Ann Arbor residents who consume energy drinks may become jittery about the recent reports that highly-caffeinated beverages may be to blame for several deaths. Federal officials have recently disclosed that they have received many reports of deaths that may involve the beverages 5-Hour Energy or Monster Energy.

Over the past four years, the highly-caffeinated energy shot 5-Hour Energy has been cited in the death reports of 13 people. Five deaths have been linked to Monster Energy over the past three years.

In addition to the fatalities, 5-Hour Energy has been mentioned in about 90  injury filings with the Food and Drug Administration, and more than 30 of these involve serious or even life-threatening injuries such as heart attacks.

Both companies have denied accusations that their energy beverages are responsible for the injuries and deaths. In a statement, the distributor of 5-Hour Energy explained that its product is safe when it is consumed as directed.

Somewhat oddly, the bottles of 5-Hour Energy do not list how much caffeine is in each bottle. A recent article said each bottle has about 215 milligrams of caffeine, which is the equivalent of roughly two cups of coffee.
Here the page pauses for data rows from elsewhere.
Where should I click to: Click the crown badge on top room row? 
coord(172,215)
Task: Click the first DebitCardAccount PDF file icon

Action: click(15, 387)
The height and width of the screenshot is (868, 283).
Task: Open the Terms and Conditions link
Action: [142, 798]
Some lawmakers are saying that these incidents should spur increased regulation of energy products. Currently, some products are sold as beverages and regulated as such by the FDA, but others are sold as dietary supplements under completely different ingredient and reporting rules. For example, Red Bull is considered a beverage while Monster is a dietary supplement.

Regardless of the regulatory requirements, these companies may be held accountable and liable if their products are defective or dangerous, resulting in injury or death.